My memory + Google photos is a shrine to my homes. Memories of staying in a joint family come to mind, a house nestled in the calm streets of a small town called Kota, the park next to my college dorm in Singapore and the lavish apartment surrounded by vast empty land on the outskirts of Dubai. And that’s only the beginning. Google Photos reminds me of my student accommodation in the quiet leafy suburb of Concord in Sydney and the 3-bedroom apartment in Rhodes where we hosted countless house parties. 2 postcards lie on my study desk, reminding me of the warmth of my Melbourne home, living with 2 dogs and South Melbourne beach nearby. Back in India, I reminisce over a few months spent in an apartment in Colaba and Dadar, and the new flat we moved into in Bangalore.

I considered each of these places my home at one time or another, whether it was for months or years.

My answer for “where are you from?” is usually Rajasthan, but “where’s home for you?” is a little harder now.

When I returned to India in October last year, a mentor from Sydney asked me how was I doing. I replied it’s alright, but I don’t feel at home.

She replied, “You are your own home.” and it stuck with me.

This would have sounded like philosophical bullshit to me a few years ago. But hey, a few years ago I did not even think deeply about such things.

Where you come from is much less important than where you’re going. More and more of us are rooted in the future or the present tense as much as in the past. Home is not just the place where you happen to be born. It’s the place where you become yourself.

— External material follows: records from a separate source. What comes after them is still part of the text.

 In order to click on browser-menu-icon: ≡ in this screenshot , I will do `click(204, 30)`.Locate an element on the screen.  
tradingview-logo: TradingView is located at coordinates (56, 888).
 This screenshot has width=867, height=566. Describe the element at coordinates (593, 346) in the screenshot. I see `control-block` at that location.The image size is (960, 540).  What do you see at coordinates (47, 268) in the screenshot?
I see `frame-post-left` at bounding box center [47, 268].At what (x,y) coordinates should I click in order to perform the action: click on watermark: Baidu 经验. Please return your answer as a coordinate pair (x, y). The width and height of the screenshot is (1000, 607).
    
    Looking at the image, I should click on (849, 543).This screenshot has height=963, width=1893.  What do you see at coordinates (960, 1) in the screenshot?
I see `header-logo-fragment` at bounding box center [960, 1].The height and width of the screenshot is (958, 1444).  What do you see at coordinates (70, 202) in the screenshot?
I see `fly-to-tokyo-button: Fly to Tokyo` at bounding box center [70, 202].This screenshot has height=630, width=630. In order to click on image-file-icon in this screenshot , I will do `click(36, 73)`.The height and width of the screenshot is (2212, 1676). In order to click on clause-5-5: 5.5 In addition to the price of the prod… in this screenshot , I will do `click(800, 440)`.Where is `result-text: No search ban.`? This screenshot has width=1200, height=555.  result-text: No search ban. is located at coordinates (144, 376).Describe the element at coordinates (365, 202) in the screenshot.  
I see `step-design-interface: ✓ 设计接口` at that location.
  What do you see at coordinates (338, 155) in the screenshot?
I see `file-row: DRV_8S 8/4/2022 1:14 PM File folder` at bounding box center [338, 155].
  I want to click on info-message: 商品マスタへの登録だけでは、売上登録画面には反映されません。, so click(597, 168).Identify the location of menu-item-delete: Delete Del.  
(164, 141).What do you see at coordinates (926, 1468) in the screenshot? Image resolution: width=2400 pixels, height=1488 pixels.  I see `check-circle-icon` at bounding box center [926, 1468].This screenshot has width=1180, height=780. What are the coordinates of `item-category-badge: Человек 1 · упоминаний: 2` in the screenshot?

“You have a home, in yourself. Praise yourself as you should deserve, love yourself as you should. You have to treat yourself as a home in order for you to start believing you are one. Take care of yourself, decorate yourself, treat yourself, and repair yourself. After you do all of that, you can add members into your own home. One has to grow in their own comfort in order to let others in. No matter what happens, know you are not alone. You are your own home.”

— Juliana Mamani

Home for me is a work in progress. I feel like I can live anywhere and it will be/can be good. My home is wherever I am.

Home… feels like a deceptively simple concept now. Where’s your home?